Pero con la llegada de mi hija todo cambió. Iba a trabajar hasta los setenta años para darle a mis hijos (ya sabía entonces que no íbamos a detenernos en uno) las oportunidades que me dieron a mí o incluso más. Mis hijos se lo merecían todo y ahora me debía solo a ellos. Ya la chispa de mi amor a la escritura estaba moribundo, pero aún así podía sentir su ardor algunas noches, cuando me daba espacio en mi diario para inventar una pequeña historia antes de dormir.
¿Y ahora? Solo veo un señor. La frente surcada por líneas, ojos cansados y rojos, párpados un poco hinchados. El pelo ya se rindió y abandona de a pocos el frente de guerra, prefiere expandirse a los costados, invadir a las indefensas orejas. Llevo puesto un buzo gris, una chompa de lana y un polo blanco. Los pies abrigados con medias gruesas calzan lo que alguna vez fueron sandalias de playa, pero que ahora sirven como mi calzado favorito. Mis camisas y ternos se empolvan en el armario, mis zapatos de cuero se honguean en un rincón.
Escribo en esta agenda que traje conmigo al baño. Una agenda que me dieron en el trabajo, elegante y funcional. Debía servirme para organizar todos mis pendientes que parecen no tener fin. Nunca funcionó y terminó abandonada en el fondo del cajón de mi escritorio. Cuando nos permitieron ir a la oficina a traer nuestras cosas para trabajar en remoto, la rescaté por si acaso. Ahora le he dado una segunda oportunidad como espacio para capturar mis textos. No sé si le gusta o hubiese preferido seguir en el olvido.

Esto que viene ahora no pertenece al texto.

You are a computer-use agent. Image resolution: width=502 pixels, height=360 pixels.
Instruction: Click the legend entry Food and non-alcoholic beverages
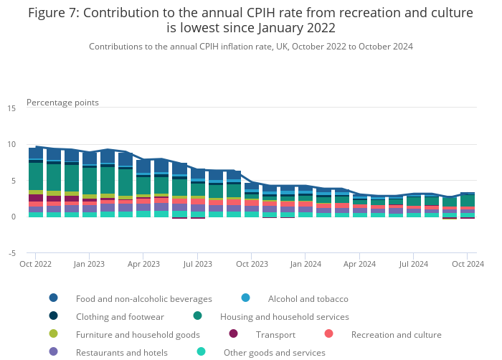coord(143,298)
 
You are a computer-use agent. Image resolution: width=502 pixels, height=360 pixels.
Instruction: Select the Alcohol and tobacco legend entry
coord(308,298)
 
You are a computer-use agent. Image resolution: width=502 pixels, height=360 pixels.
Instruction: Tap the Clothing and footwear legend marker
coord(54,316)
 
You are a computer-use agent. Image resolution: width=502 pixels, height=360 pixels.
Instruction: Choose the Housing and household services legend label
coord(284,316)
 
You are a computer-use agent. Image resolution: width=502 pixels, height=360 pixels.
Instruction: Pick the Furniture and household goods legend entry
coord(138,334)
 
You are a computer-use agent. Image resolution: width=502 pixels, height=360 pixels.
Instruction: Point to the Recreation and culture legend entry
coord(396,334)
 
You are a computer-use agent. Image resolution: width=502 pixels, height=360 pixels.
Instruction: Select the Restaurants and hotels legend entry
coord(121,352)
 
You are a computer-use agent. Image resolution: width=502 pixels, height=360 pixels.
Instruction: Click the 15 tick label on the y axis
coord(11,108)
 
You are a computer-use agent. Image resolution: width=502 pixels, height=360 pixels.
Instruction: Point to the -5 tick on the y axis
coord(12,253)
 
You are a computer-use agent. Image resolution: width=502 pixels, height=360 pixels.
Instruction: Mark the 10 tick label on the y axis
coord(11,145)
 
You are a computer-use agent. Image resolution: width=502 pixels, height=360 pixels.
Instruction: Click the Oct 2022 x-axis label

Escribo con letra fea y apurada para ganarle al reloj, ese tic tac que oigo a lo lejos y que me recuerda que poco tiempo me queda ya. Escucho la alarma a lo lejos. El ejercicio ha acabado, es hora de volver. Cierro la agenda, me meto el lapicero al bolsillo, y apago la luz del baño no sin antes echar un último vistazo a mi yo. Otra vez la pregunta: ¿Dónde está ese chiquillo que creía estar destinado a cambiar el mundo con sus escritos? Ahora solo veo a un padre, un esposo, una fragilidad humana que apenas puede andar sin dejarse vencer por la fatiga del día a día. Aun así, no me rindo todavía. Cierro la puerta, la clase continúa. A seguir escribiendo.